**THE PROBLEM**
Revise the material below by replacing every instance of "screenshot" with "page", and leave everything else unchanged.

**EXTRACTED RECORDS**
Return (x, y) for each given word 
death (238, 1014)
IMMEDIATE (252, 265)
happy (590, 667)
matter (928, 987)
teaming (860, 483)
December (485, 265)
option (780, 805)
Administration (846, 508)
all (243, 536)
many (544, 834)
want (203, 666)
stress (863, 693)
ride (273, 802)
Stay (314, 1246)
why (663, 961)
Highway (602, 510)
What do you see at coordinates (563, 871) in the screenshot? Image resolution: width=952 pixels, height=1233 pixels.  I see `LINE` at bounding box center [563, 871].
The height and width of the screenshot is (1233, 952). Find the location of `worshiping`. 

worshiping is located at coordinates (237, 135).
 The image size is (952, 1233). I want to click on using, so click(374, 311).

**ANSWER TO THE PROBLEM**
Return (x, y) for each given word 
death (238, 1014)
IMMEDIATE (252, 265)
happy (590, 667)
matter (928, 987)
teaming (860, 483)
December (485, 265)
option (780, 805)
Administration (846, 508)
all (243, 536)
many (544, 834)
want (203, 666)
stress (863, 693)
ride (273, 802)
Stay (314, 1246)
why (663, 961)
Highway (602, 510)
What do you see at coordinates (563, 871) in the page? Image resolution: width=952 pixels, height=1233 pixels.  I see `LINE` at bounding box center [563, 871].
The height and width of the page is (1233, 952). Find the location of `worshiping`. 

worshiping is located at coordinates (237, 135).
 The image size is (952, 1233). I want to click on using, so click(374, 311).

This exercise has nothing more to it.